From a sociological point of view, Los asquerosos de Santiago Lorenzo invites us to reflect on the man who fights for his individual freedom to the point that he prefers isolation to losing it; he renounces his social character because he does not want to suffer the “grossness” of others or spread his own. Thus a character emerges who chooses isolation and the relationship with nature (instead of working or friendly), because this choice does not oblige him to give anything in return. This is the new man of the 21st century; individualistic, disbelieving, tired of society and deeply sad, because he only shares his existence with himself: «The thing was to live cornered, with no other guidelines than your own. All debts are with people. There are no people, there are no debts »(p.105).

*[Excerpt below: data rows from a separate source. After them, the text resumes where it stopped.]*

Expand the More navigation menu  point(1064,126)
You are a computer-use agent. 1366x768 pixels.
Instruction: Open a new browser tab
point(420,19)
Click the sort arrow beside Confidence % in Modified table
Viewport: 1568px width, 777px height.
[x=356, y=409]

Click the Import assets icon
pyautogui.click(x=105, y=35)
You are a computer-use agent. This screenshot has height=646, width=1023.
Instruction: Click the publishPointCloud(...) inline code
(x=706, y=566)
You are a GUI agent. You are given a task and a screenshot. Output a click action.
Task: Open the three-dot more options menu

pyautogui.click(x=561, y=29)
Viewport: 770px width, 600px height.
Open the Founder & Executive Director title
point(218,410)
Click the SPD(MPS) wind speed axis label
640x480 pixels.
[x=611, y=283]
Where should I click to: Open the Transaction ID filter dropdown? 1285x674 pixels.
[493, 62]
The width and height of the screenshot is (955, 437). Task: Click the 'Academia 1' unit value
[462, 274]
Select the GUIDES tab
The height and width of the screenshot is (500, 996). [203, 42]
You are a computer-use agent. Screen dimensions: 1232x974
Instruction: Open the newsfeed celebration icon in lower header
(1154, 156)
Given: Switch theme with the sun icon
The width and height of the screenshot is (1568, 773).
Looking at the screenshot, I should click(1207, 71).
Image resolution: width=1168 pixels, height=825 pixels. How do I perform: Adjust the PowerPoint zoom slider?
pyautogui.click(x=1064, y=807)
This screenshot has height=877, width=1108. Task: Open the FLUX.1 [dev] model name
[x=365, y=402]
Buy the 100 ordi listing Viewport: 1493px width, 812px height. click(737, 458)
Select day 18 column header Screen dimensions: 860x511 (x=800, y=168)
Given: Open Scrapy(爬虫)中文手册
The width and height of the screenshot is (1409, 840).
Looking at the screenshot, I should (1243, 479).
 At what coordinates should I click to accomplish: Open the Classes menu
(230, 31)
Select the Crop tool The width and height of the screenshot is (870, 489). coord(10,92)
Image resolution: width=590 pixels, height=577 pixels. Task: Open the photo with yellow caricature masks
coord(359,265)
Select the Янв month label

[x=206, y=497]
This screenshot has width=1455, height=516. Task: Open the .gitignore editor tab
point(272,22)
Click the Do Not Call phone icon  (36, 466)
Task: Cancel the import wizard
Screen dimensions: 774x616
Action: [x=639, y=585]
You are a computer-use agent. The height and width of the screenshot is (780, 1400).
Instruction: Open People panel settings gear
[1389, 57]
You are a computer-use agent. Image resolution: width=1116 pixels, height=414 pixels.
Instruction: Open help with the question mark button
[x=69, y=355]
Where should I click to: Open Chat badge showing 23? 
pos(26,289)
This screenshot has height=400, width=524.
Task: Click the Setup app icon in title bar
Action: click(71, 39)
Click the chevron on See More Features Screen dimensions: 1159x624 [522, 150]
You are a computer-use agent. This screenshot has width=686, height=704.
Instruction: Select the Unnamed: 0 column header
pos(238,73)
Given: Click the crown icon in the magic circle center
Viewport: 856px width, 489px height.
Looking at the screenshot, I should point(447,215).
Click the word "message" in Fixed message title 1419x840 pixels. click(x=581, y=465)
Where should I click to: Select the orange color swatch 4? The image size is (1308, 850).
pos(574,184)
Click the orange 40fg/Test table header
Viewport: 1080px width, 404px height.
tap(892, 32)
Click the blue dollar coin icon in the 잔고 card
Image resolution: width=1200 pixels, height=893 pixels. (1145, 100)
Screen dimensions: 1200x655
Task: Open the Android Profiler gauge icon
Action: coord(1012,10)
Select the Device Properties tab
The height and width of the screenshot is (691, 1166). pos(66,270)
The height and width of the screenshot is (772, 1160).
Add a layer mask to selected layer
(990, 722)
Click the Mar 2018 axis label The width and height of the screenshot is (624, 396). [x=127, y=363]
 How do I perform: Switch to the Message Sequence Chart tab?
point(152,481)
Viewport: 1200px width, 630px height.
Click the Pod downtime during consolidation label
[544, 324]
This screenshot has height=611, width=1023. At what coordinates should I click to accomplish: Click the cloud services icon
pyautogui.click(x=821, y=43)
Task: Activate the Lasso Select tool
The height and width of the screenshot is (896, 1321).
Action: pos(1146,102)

FRAGERO GUERRA, Carmen (2017). “Recurso de las tintas recargadas” [Subcapítulo]. En Fragero Guerra, Carmen. Del azul al rosa: la narrativa de Carmen de Icaza (1936-1960) (pp.145 -146)-. Madrid: Sial Pigmalion.
HAN, Byung-Chul (2018). La expulsión de lo distinto [primera edición en idioma original en 2006]. Traducción de Florencia Gaillour. Barcelona: Herder.
MELVILLE, Herman (2019). Bartleby, el escribiente [primera edición 1856]. Traducción de Enrique Hériz.
Prólogo de Juan Gabriel Vásquez. Barcelona: Navona-Ineludibles.
RICO, Francisco (1998). Don Quijote de la Mancha de Miguel de Cervantes. Edición dirigida por Francisco Rico con la colaboración de Joaquín Forradellas. Estudio preliminar de Fernando Lázaro Carreter, Barcelona: Instituto de Cervantes.